EXERCISE INSTRUCTIONS:
The lines from the one containing "1024x463 pixels." through the final line of the data below must be written out exactly, both included, and nothing more.

(Records from a data collection)
────

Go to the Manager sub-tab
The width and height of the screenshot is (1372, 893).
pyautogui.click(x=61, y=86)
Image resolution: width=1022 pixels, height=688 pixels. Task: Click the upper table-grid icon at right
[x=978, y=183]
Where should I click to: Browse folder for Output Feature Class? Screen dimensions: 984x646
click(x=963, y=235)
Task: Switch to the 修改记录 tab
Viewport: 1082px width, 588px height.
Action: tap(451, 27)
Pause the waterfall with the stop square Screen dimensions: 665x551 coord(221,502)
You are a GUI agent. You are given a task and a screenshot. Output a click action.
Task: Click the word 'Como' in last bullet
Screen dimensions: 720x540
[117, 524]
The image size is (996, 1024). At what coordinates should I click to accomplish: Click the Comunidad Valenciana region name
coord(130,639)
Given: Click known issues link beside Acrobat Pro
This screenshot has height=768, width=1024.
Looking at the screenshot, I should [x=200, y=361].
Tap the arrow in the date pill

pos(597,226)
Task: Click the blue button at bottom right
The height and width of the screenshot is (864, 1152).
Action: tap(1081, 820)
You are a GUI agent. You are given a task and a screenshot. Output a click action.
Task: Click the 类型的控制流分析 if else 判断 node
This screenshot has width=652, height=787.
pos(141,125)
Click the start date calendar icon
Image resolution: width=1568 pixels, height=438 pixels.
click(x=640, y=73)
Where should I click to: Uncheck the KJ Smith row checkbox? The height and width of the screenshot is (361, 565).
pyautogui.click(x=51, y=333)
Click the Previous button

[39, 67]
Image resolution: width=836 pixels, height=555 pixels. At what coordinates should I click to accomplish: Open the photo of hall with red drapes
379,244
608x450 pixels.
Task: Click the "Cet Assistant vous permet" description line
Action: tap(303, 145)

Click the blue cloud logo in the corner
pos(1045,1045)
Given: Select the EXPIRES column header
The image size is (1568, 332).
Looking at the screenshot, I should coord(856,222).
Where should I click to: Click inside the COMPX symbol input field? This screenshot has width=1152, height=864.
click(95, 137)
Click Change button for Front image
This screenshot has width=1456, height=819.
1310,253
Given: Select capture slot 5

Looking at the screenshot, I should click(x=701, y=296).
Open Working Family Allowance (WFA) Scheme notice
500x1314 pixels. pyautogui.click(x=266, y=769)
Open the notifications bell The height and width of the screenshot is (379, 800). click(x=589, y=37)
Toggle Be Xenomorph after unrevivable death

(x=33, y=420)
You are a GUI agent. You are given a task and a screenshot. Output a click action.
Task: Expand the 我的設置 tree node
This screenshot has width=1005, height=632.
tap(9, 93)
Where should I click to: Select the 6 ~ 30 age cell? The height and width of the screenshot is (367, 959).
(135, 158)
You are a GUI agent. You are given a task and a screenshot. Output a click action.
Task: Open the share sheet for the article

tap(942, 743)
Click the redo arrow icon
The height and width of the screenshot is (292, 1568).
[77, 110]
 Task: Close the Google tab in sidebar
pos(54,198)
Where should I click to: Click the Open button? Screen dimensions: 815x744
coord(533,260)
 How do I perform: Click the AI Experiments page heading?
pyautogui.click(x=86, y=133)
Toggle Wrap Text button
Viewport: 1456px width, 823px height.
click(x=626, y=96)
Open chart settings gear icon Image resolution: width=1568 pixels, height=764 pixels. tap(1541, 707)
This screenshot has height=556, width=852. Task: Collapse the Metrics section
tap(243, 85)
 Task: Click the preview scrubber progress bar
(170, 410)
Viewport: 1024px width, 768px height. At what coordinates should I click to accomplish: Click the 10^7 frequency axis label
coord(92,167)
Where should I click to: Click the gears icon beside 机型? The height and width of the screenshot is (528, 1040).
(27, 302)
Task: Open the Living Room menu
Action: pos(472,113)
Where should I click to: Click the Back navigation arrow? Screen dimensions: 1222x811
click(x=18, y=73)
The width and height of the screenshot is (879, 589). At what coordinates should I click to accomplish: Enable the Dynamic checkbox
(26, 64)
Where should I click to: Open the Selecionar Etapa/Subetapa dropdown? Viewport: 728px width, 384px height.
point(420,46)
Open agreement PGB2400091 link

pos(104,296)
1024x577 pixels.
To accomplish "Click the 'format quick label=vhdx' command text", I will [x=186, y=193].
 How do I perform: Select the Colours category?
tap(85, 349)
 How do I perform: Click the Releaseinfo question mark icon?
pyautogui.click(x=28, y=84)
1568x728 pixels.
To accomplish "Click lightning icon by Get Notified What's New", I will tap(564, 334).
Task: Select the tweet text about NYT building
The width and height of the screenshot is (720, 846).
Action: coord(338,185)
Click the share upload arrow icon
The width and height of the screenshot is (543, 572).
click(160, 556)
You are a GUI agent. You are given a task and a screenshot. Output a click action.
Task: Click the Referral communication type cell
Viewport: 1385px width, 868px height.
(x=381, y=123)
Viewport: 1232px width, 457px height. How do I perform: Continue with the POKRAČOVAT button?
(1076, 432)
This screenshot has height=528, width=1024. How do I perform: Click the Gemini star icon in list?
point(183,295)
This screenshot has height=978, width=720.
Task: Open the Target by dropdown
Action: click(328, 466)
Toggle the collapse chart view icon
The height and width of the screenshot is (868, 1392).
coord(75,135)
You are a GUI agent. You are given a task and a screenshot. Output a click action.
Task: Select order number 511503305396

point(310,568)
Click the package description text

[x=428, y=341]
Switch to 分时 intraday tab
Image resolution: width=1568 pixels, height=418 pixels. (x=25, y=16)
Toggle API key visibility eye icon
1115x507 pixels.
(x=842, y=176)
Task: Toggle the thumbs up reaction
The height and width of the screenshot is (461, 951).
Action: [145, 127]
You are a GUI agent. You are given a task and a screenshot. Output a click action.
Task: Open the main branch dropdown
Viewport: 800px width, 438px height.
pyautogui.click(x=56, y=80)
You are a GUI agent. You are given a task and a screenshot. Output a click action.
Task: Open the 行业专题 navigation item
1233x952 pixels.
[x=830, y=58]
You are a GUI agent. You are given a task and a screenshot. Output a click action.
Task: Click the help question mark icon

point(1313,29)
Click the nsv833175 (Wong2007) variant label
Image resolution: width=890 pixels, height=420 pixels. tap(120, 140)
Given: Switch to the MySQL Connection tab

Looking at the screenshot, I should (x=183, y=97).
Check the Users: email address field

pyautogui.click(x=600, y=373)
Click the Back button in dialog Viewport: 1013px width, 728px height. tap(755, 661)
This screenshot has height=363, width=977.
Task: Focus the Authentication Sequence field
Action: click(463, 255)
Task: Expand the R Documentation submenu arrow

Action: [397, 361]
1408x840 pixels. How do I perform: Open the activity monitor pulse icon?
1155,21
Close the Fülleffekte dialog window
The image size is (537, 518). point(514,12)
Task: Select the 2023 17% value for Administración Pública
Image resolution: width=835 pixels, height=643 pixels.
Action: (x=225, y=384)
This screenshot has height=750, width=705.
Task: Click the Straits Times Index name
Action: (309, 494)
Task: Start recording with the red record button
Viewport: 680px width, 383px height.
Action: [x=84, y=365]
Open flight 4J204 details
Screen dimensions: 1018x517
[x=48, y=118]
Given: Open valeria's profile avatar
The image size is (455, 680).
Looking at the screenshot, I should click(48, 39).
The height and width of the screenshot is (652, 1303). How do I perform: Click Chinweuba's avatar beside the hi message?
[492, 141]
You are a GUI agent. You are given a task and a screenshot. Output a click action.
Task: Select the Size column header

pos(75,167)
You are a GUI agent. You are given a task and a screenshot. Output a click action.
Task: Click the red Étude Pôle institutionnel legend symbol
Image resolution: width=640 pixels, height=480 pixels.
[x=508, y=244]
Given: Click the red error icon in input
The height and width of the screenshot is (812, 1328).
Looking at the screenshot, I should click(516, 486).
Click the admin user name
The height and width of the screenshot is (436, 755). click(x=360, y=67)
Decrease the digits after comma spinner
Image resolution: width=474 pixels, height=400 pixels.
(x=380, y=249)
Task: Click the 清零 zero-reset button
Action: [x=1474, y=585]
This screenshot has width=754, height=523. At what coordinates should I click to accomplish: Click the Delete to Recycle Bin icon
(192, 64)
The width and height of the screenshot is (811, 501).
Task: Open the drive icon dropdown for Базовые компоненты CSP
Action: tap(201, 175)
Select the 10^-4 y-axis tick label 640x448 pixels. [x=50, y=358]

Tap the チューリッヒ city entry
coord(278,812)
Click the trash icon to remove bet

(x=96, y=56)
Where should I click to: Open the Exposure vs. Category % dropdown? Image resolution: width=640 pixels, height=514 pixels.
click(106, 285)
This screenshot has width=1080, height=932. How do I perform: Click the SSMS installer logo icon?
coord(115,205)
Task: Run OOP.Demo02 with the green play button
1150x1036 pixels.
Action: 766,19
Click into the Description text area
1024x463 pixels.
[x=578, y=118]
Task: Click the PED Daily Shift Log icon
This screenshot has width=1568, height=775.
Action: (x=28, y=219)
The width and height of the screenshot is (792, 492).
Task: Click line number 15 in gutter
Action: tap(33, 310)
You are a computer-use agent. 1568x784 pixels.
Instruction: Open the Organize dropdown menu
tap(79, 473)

────

THE ANSWER:
1024x463 pixels.
[x=578, y=118]
Task: Click the PED Daily Shift Log icon
This screenshot has width=1568, height=775.
Action: (x=28, y=219)
The width and height of the screenshot is (792, 492).
Task: Click line number 15 in gutter
Action: tap(33, 310)
You are a computer-use agent. 1568x784 pixels.
Instruction: Open the Organize dropdown menu
tap(79, 473)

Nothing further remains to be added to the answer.